With that in mind, what do I think of the Rockies decision to get Hernandez? On the one hand, they had nothing to lose. Hernandez didn't cost them a player (a far cry from the year before, when the Rockies inexplicably gave up Matt Macri in exchange for the horrendous Ramon Ortiz), and the prorated portion of his salary (a little over $1.5 million) isn't going to break the bank for a team. The Rockies felt that they needed a pitcher who would give them innings to take some strain off the bullpen -- and following the same logic that caused the Twins to sign Hernandez in the first place, the Rockies pulled the trigger and acquired a player with a reputation for eating innings.
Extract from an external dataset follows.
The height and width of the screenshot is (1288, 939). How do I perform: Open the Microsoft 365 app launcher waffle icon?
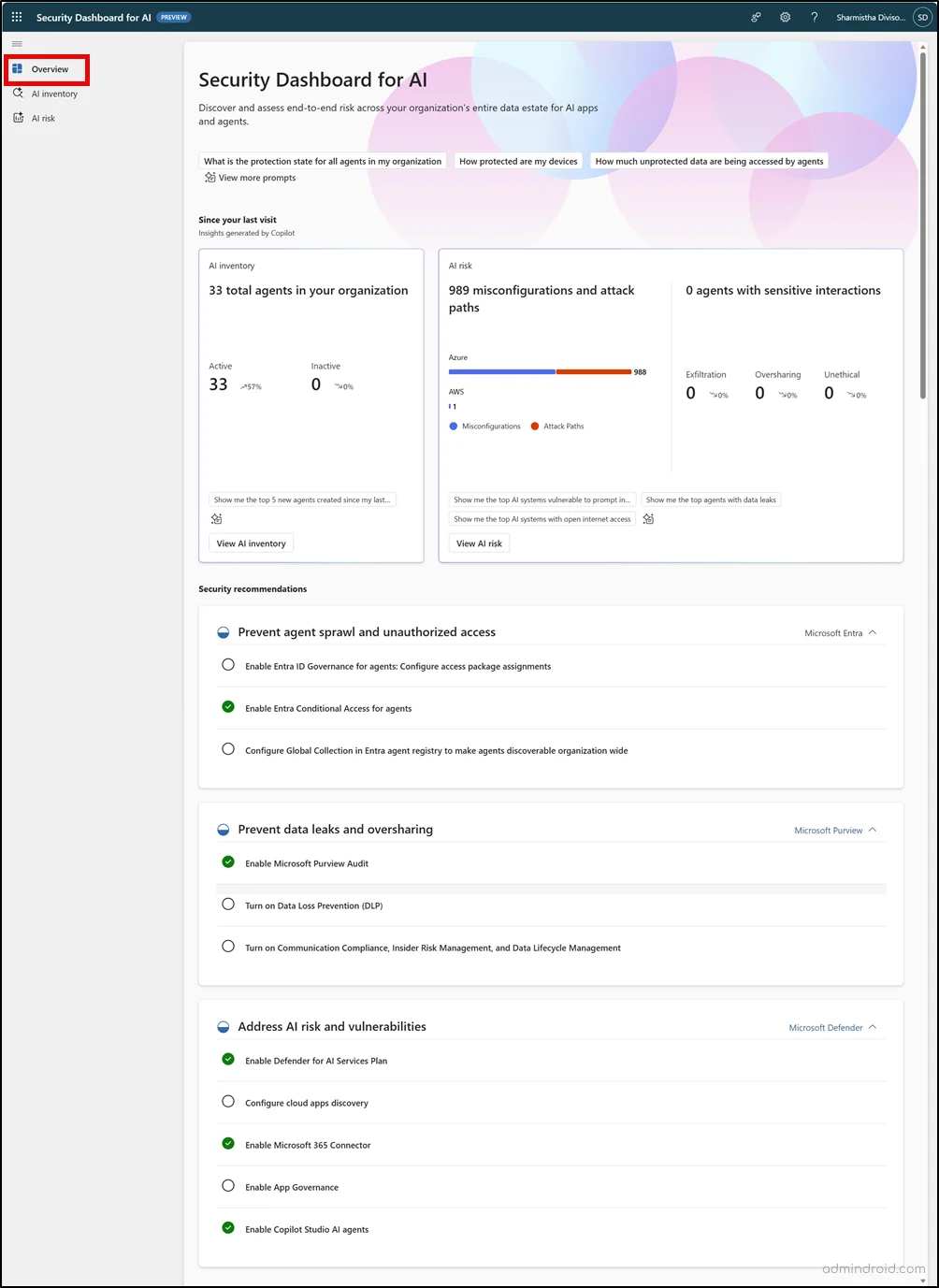(x=16, y=16)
The problem is that the Rockies must have ignored Hernandez's performance in June and July, when he had an ERA well over 6.00. Giving credit where it's due, Hernandez did go 6 innings or more in 7 of his 11 starts during that span -- but if he's giving up 5 or 6 runs consistently in those starts, how valuable is that to a club? Remember, the Rockies started August just 8 games back in an NL West that at the time looked fairly weak. The Dodgers and D-Backs have been playing better of late, but the Rockies are still just 9 back.
Believe it or not, I'm forced to conclude that this wasn't a horrible decision by the Rockies. If you look at the 15.32 ERA, and if you remember how harsh I've been on Hernandez and how vociferously I argued that his performances for the Twins weren't worth a damn, you might wonder how I arrive at this conclusion. Really, though, it's all about expectations and needs.
The Rockies should have expected Hernandez to post a 6.00+ ERA -- he'd been doing it consistently for two months. They could NOT have expected that in three starts he'd be as dreadful as he has been. The Rockies did not have any other options that could have been expected to outperform Hernandez (a significant difference with what the Twins were doing), and since they were down by so many games they had to take a chance that Hernandez would be able to step in and give them a chance to win some games. In fact, they did win in Hernandez's second start, when he gave up 6 runs in 6 innings. If he had been able to regularly post 6 run starts while allowing 4 or 5 runs, the Rockies may have been able to win some ballgames with him starting.
Somewhat surprisingly, then, I find myself in the position of excusing the Rockies. Hernandez was never going to be a stud for them -- but that's not what they needed, and hopefully not what they expected (there was some breathless chatter from the local papers when he was picked up, but I attribute that to media hype and not to the guys who actually do this for a living). Unfortunately for the Rockies, they took a shot and lost.